In other streaming solutions, output events can be materialized at various trigger points, depending on external circumstances. It's possible in some solutions that the output events for a given time window can be generated multiple times. As the input values are refined, the aggregate results become more accurate. Events can be speculated at first, and revised over time. For example, when a certain device is offline from the network, an estimated value could be used by a system. Later on, the same device comes online to the network. Then the actual event data could be included in the input stream. The output results from processing that time window produces more accurate output.
Illustrated example of watermarks
The following images illustrate how watermarks progress in different circumstances.
This table shows the example data that is charted below. Notice that the event time and the arrival time vary, sometimes matching and sometimes not.
| Event time | Arrival time | DeviceId |
|---|---|---|
| 12:07 | 12:07 | device1 |
| 12:08 | 12:08 | device2 |
| 12:17 | 12:11 | device1 |
| 12:08 | 12:13 | device3 |
| 12:19 | 12:16 | device1 |
| 12:12 | 12:17 | device3 |
| 12:17 | 12:18 | device2 |
| 12:20 | 12:19 | device2 |
| 12:16 | 12:21 | device3 |
| 12:23 | 12:22 | device2 |
| 12:22 | 12:24 | device2 |
| 12:21 | 12:27 | device3 |
In this illustration, the following tolerances are used:
- Early arrival window is 5 minutes
- Late arriving window is 5 minutes
- Reorder window is 2 minutes
Illustration of watermark progressing through these events:

Notable processes illustrated in the preceding graphic:
The first event (device1), and second event (device2) have aligned times and are processed without adjustments. The watermark progresses on each event.
When the third event (device1) is processed, the arrival time (12:11) precedes the event time (12:17). The event arrived 6 minutes early, so the event is dropped due to the 5-minute early arrival tolerance.

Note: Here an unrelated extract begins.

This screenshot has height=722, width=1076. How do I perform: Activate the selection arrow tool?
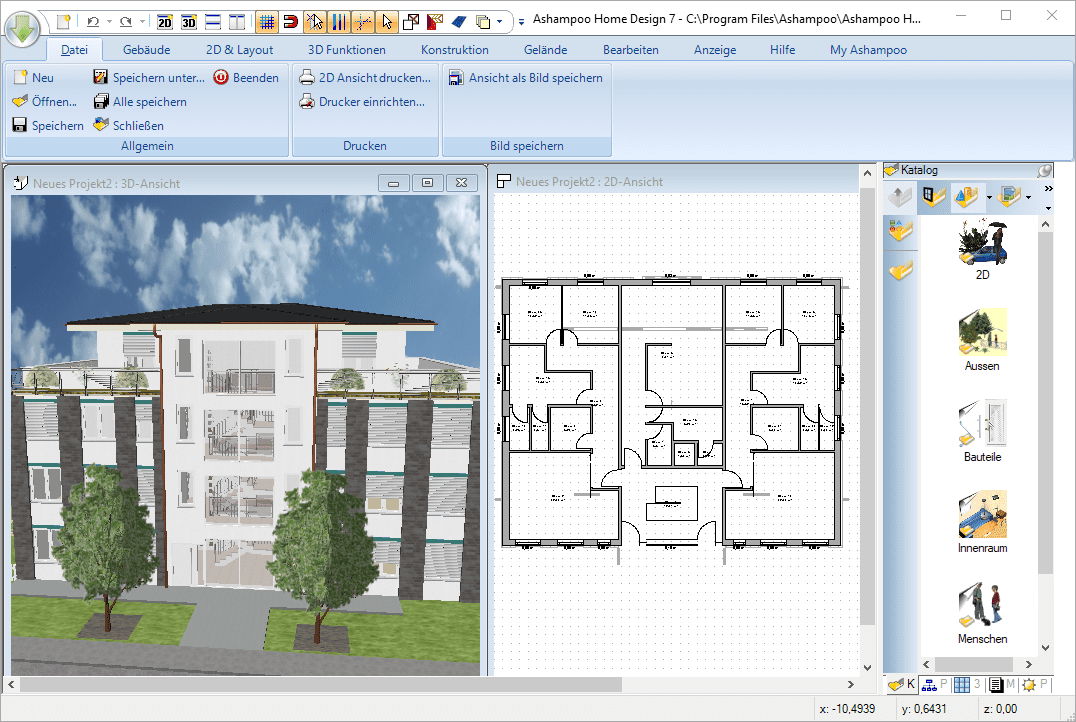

The watermark doesn't progress in this case of an early event.
The fourth event (device3), and fifth event (device1) have aligned times and are processed without adjustment. The watermark progresses on each event.
When the sixth event (device3) is processed, the arrival time (12:17) and the event time (12:12) are below the watermark level. The event time is adjusted to the watermark level (12:17).
When the twelfth event (device3) is processed, the arrival time (12:27) is 6 minutes ahead of the event time (12:21). The late arrival policy is applied. The event time is adjusted (12:22), which is above the watermark (12:21) so no further adjustment is applied.
Second illustration of watermark progressing without an early arrival policy:

In this example, no early arrival policy is applied. Outlier events that arrive early raise the watermark significantly. Notice the third event (deviceId1 at time 12:11) isn't dropped in this scenario, and the watermark is raised to 12:15. The fourth event time is adjusted forward 7 minutes (12:08 to 12:15) as a result.
In the final illustration, substreams are used (OVER the DeviceId). Multiple watermarks are tracked, one per stream. There are fewer events with their times adjusted as a result.